In its 2012 Form 10-K, Intuit said that "We anticipate that governmental encroachment at both the federal and state levels may present a continued competitive threat to our business for the foreseeable future."

=== Repositioning of versions ===

In January 2015 it became known that the Deluxe version no longer supports IRS Schedules C, D, E, and F in interview mode. Although the Deluxe version still allows entry into those schedules by means of "form mode", doing so may result in the loss of the ability to file electronically. In addition, the Premium version no longer supports Schedule C or F in interview mode. Intuit was widely criticized for these changes and responded with short-term mitigation, although it has not reversed the decision. On February 5, 2015, Intuit sent a second email apology to current and former customers regarding the decision to remove specific schedules from the Deluxe and Premium versions. Intuit also apologized for their poorly received initial apology sent on January 27. In the February 5 message Intuit announced that they would reverse course in their 2015 Deluxe and Premium versions, including the schedules that were historically included in the software.

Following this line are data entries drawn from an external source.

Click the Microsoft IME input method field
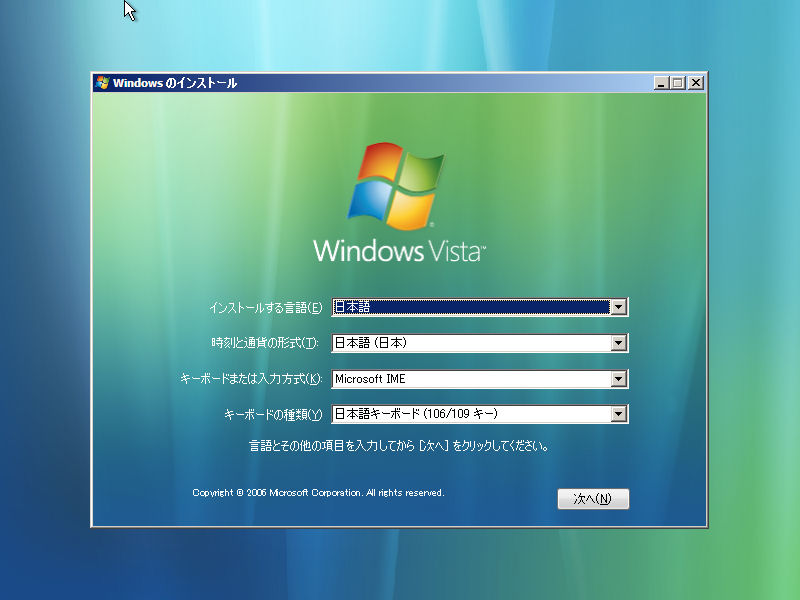This screenshot has height=600, width=800. [x=470, y=379]
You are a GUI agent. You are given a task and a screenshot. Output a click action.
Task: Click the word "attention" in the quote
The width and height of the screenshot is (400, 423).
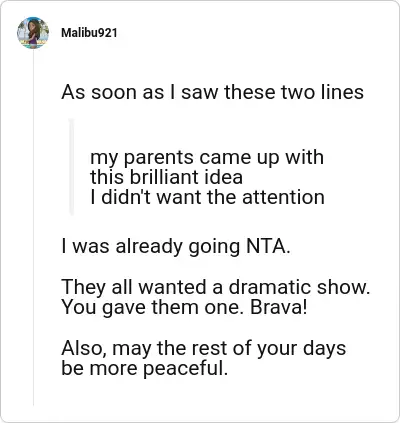[x=283, y=197]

===Fraudulent return claims===
In an article by Brian Krebs on February 15, 2015, it was reported that Intuit Inc. temporarily suspended the transmission of state e-filed tax returns due to a surge in complaints from consumers about refunds already claimed in their name.

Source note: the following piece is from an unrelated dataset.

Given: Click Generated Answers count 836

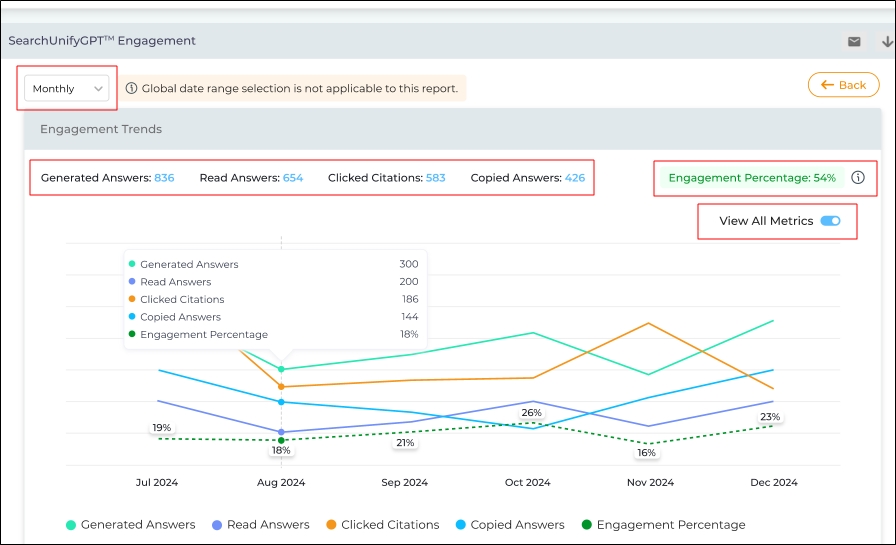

In a later article on February 22, 2015, Krebs reported that it was alleged by two former employees that Intuit knowingly allowed fraudulent returns to be processed on a massive scale as part of a revenue boosting scheme. Both employees, former security team members for the company, stated that the company had ignored repeated warnings and suggestions on how to prevent fraud. One of the employees was reported to have filed a whistleblower complaint with the US Securities and Exchange Commission.

=== Diverting stimulus funds away from customers ===
In 2021, some individuals who used TurboTax for their tax filings were unable to access stimulus checks sent by the government because TurboTax diverted the checks to old and unused bank accounts for the customers.

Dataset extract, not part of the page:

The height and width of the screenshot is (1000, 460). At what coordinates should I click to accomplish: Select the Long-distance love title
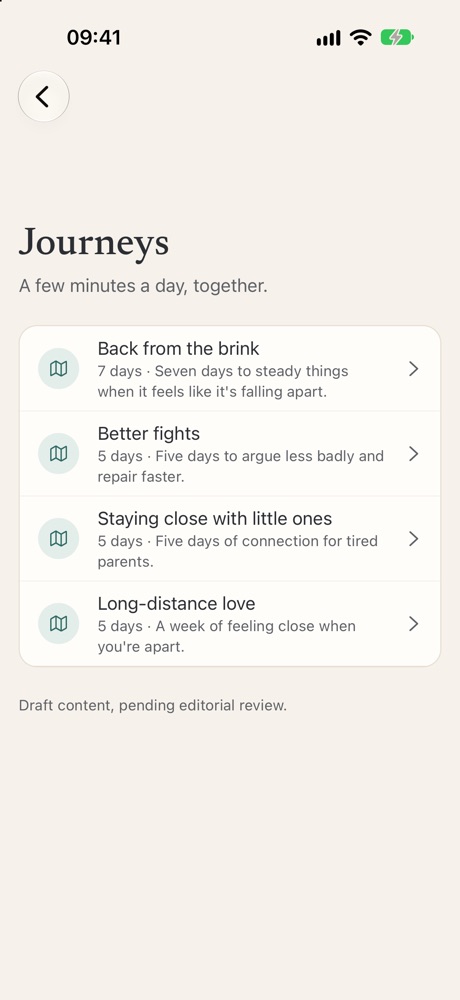tap(176, 603)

=== Deceptive advertising of its "free" tax filing products ===
On March 29, 2022, the Federal Trade Commission announced that they would take legal action against Intuit, the parent company of TurboTax in response to deceptive advertising of its free tax filing products. The commission reported that the majority of tax filers cannot use any of TurboTax's free products which were advertised, claiming that it has misled customers to believing that tax filers can use TurboTax to file their taxes. In addition, tax filers who earn farm income or are gig workers cannot be eligible for those products. Intuit announced that they would take counter action, announcing that the FTC's arguments are "not credible" and claimed that their free tax filing service is available to all tax filers.

On May 4, 2022, Intuit agreed to pay a $141 million settlement over the misleading advertisements. In May 2023, the company began sending over 4 million customers their settlement checks, which ranged from US$30 to $85. In January 2024, the FTC ordered Intuit to fix its misleading ads for "free" tax preparation software - for which most filers wouldn't even qualify.

As of March 2024, Intuit has stopped providing its free TurboTax service.

=== Ontario Child Tax Care Credit miscalculation ===
In 2025, Global News reported that TurboTax claimed financial credits for customers in Ontario that they were not eligible for. The Ontario Child Tax Care Credit, started during the COVID-19 pandemic, allows eligible families to claim up to 75% of their eligible child care expenses. Though only households earning less than were eligible, TurboTax allegedly "defaulted to calculating child care expense credits based solely on the income of the lower-earning spouse" on joint tax returns. This led to the Canada Revenue Agency demanding penalties and interest in the tens of thousands of dollars from several TurboTax customers. TurboTax argued that the software's calculations were accurate and blamed users for the error.